There is currently a proposed school construction project with an anticipated cost of $115,943,324. If approved by the Town’s voters, this project’s funding would be by bonded debt.  This article’s intent is to illustrate the different bond approaches discussed last week and what their respective potential impacts could be. 

All of the debt service estimates are for 30 year bonds at an estimated four percent interest, with level principal and declining interest payments. The impact on the tax rate is based on the current tax rate of $21.15 and on the current assessed value of the Town. One caveat of the analysis is that currently interest rates are in a state of increase, and if / when such bonds are issued, the prevailing rates at the time will be the final determinant on interest payment amounts. 

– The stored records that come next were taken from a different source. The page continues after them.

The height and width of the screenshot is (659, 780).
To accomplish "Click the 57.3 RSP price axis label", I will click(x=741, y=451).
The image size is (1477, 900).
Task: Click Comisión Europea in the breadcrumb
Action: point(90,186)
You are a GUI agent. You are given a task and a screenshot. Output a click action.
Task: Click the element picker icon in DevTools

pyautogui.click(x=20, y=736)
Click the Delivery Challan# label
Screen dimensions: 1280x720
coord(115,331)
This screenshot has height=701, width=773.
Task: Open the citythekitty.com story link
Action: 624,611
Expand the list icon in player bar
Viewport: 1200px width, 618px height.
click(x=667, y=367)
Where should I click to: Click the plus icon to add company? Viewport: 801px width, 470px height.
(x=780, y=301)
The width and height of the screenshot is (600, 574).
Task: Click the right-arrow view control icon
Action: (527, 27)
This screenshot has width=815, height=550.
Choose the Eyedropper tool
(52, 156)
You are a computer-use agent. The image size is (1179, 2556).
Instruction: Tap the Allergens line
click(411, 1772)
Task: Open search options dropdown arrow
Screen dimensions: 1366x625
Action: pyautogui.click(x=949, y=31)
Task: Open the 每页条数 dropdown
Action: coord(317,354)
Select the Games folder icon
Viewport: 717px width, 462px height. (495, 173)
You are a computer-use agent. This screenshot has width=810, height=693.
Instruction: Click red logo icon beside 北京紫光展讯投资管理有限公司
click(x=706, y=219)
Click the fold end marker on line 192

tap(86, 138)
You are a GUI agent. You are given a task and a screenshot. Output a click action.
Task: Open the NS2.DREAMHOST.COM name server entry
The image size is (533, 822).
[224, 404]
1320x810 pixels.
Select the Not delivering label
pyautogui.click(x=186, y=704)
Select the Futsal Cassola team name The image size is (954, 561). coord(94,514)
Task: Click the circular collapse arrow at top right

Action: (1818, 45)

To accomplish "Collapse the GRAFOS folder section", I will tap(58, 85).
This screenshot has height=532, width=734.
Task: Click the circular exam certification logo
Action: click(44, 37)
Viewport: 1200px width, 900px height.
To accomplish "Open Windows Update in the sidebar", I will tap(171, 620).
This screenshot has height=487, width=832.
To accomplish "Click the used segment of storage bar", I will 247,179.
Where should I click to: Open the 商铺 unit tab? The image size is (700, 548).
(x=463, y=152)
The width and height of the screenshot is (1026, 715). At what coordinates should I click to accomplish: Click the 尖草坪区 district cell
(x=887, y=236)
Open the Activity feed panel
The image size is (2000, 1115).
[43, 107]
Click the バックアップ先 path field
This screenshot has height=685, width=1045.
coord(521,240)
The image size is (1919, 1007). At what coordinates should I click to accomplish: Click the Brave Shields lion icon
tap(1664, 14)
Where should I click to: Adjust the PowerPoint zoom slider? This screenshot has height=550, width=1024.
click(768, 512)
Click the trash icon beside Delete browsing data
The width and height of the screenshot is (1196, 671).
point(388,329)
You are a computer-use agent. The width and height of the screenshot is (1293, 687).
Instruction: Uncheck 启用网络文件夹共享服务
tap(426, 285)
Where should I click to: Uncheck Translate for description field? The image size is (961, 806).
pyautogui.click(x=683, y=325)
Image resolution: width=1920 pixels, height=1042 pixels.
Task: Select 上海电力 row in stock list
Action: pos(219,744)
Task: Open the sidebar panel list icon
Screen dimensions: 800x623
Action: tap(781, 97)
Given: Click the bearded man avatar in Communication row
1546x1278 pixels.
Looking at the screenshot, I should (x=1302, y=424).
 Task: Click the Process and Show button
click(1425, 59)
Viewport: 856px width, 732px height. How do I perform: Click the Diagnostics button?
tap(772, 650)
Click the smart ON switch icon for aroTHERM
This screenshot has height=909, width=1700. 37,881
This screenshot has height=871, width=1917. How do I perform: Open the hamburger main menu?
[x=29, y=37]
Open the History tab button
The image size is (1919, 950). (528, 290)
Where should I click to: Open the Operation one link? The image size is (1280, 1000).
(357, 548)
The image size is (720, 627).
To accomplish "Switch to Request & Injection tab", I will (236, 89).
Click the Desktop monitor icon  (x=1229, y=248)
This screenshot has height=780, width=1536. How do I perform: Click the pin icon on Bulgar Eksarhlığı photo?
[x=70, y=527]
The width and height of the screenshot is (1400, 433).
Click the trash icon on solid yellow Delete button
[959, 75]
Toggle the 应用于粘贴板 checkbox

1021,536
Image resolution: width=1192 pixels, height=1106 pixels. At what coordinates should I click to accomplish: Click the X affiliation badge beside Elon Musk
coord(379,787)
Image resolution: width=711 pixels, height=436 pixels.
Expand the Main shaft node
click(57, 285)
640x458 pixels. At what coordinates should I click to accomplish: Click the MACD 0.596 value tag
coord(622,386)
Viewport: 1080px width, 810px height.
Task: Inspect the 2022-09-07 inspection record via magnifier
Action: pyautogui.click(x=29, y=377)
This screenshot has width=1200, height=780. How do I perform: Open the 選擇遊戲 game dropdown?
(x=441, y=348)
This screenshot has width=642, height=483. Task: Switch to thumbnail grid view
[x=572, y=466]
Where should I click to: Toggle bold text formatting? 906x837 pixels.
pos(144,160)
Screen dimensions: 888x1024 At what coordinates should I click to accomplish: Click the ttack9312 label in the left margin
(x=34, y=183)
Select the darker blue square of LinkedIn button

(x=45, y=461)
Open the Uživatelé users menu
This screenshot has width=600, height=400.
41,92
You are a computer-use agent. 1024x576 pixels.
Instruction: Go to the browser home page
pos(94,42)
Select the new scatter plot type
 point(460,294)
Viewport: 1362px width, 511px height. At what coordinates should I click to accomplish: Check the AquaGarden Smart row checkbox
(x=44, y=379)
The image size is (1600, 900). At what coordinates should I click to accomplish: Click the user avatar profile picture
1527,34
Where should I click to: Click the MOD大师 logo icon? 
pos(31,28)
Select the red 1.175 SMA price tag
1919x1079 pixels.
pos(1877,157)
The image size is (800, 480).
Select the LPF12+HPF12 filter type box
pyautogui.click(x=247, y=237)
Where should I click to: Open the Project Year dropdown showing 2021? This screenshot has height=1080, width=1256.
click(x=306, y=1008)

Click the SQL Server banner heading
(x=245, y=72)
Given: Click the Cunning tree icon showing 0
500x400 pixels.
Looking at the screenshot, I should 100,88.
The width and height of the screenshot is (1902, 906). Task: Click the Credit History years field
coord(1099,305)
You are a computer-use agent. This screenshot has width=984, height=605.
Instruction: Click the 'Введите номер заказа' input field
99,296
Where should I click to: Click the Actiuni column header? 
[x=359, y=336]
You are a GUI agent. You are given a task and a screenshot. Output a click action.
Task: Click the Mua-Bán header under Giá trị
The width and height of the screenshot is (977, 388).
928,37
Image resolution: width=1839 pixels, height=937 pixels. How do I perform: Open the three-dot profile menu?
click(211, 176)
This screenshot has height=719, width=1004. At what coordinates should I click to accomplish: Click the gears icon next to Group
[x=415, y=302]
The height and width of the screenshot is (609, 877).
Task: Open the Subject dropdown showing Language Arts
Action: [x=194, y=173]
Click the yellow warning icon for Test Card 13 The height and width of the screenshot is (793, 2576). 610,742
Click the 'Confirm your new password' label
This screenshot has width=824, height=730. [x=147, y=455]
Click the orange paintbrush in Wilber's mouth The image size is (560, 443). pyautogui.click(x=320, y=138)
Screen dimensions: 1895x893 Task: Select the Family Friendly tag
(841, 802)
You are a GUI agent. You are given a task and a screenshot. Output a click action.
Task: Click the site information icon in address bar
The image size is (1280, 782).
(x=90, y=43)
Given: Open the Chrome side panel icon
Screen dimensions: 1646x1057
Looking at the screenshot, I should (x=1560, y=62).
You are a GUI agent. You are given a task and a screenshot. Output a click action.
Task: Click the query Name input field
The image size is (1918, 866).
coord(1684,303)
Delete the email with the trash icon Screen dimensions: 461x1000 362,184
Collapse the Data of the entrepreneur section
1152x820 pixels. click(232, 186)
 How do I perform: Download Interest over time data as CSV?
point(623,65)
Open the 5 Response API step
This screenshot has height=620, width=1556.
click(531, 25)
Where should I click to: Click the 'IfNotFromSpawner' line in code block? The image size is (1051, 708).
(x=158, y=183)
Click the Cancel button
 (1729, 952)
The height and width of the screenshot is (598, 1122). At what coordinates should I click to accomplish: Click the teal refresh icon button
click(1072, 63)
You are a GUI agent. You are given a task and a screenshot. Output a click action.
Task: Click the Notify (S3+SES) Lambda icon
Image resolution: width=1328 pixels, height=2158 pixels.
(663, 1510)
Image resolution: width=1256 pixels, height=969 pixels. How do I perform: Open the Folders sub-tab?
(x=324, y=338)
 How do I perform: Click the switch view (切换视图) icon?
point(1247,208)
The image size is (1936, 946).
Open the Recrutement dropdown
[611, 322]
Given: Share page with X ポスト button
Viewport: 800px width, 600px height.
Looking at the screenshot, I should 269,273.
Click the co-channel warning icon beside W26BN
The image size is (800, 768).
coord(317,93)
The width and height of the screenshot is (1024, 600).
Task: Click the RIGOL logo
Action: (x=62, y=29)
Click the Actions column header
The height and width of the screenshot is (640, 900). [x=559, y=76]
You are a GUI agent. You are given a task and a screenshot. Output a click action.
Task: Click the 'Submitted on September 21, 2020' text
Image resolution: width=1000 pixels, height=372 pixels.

In the prior article, the first option was of issuing one large bond at the end of the project, consolidating a number of bond anticipation notes used to fund the project during construction. Applying this approach to the proposed school bond would establish a bond of $115,943,324 with a total interest payment for the term of $71,884,869, for a combined debt service of $187,828,193. This approach would result in an estimated first year increase in the tax rate of 22.6%. The impact on a home assessed at $400,000 would be $1,912 in the first year. The impact of the increase on a home assessed at $500,000 would be $2,390 in the first year. Estimated impacts for the $400,000 home and the $500,000 home are attached as Attachments A and B to this article. 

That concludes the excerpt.